“An expensive knife may inflate your ego while depleting your pocket, it’s a beautiful showpiece. A cheaper knife has to prove its worth, just like the hand wielding it.” Jomo Morris
Over time I’ve accumulated an extensive collection of knives. Some I use on a daily basis, while others wait for a special occasion – a heavy meat cleaver for chopping goat meat or a serrated knife for cutting bread into croutons. I’ve always equated brand name knives with quality and durability. Having a toolbox filled with expensive knives distinguished an industry professional from the home cook, who would wince at spending $120 on a Shun French knife. Expensive European brands like the heavy German Wusthofs and Henckel were a common site in professional kitchens and retail stores like Williams Sonoma, until chefs began to fall in love with super sharp, wafer thin, Japanese steel, like Global, Shun and Mac knives. I paid eighty for a 12” Wusthof and fifty for my 8” Mac French knife. Wusthofs are very thick German blades that require constant maintenance; I had to buy a whetstone just to sharpen it and a steel to help maintain the edge. I also own a Wustoff super slicer which is a cross between a serrated edge and French knife, it comes in pretty handy for cutting bulky root vegetables and general all purpose work. As for my Mac knife, it was a favored child, until it fell and the tip broke.
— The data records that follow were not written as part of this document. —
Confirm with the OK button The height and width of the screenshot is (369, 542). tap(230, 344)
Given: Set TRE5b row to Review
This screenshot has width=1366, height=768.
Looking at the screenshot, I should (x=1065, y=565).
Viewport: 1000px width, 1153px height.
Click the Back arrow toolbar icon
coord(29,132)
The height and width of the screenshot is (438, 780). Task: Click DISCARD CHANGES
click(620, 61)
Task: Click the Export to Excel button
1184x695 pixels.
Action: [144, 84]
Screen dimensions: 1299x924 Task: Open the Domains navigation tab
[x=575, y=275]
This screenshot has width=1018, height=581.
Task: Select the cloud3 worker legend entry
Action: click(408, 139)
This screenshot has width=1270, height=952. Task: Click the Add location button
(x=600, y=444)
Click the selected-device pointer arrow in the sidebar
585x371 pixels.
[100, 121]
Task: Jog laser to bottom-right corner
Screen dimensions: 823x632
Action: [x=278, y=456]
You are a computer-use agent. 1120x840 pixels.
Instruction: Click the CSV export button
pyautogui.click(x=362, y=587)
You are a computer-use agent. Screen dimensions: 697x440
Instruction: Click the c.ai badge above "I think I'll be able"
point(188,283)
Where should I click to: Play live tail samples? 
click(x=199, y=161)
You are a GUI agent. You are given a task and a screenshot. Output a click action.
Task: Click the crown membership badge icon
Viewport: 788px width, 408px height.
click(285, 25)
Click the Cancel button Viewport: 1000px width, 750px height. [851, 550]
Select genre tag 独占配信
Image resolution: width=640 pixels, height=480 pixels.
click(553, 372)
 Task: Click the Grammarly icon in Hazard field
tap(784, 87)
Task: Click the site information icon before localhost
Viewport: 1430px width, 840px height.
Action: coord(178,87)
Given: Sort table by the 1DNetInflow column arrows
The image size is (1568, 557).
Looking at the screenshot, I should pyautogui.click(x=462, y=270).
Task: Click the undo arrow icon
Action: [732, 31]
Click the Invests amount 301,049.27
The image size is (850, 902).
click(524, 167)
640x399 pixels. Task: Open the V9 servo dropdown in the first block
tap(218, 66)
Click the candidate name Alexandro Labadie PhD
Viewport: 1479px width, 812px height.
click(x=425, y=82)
Curious, I decided to put my theory to the test and look at the collection of fellow line cooks. What I found, was an assortment of knives, some new, some old, expensive forged knives, nestled beside stamped blades with solid plastic handles. Their toolboxes represented a global melting pot of Asian, American and European cutlery; each knife became a point of reference as they progressed from kitchen to kitchen. My belief was in fact a misnomer. In fact, the opposite was true. Companies produce expensive knives and market them primarily to amateur cooks. Yes, chefs perpetuate the myth of added prowess from the use of brand name products, but ultimately, it’s the general public that shell out the big bucks to buy them. Owning a fancy knife at home is like a status symbol, signaling to other foodies, the seriousness of your intentions and commitment. Professionals prefer their tools to be dependable, reliable and most importantly affordable. These are tools we work with everyday and durability is more important than aesthetic appeal.
Experienced cooks learn to value their knives by the sharpness of the blade. The best knives retain their keen edge, despite repetitive acts of shredding, dicing, peeling and chopping. A sharp knife increases speed and efficiency as copious amounts of raw produce is transformed into silky smooth whipped potatoes, tomato concasse, French onion soup and steak tartare in time for service. A well honed, twelve inch French knife is the line cooks’ workhorse, though I’ve worked with a chef, whose favorite knife was a scimitar. I’ve watched him skillfully fillet whole salmon, portion dry-aged ribeye and fill a nine pan with perfectly julienned chives – in a blur of motion, elbows close to his side as he rocked the blade back and forth on the cutting board.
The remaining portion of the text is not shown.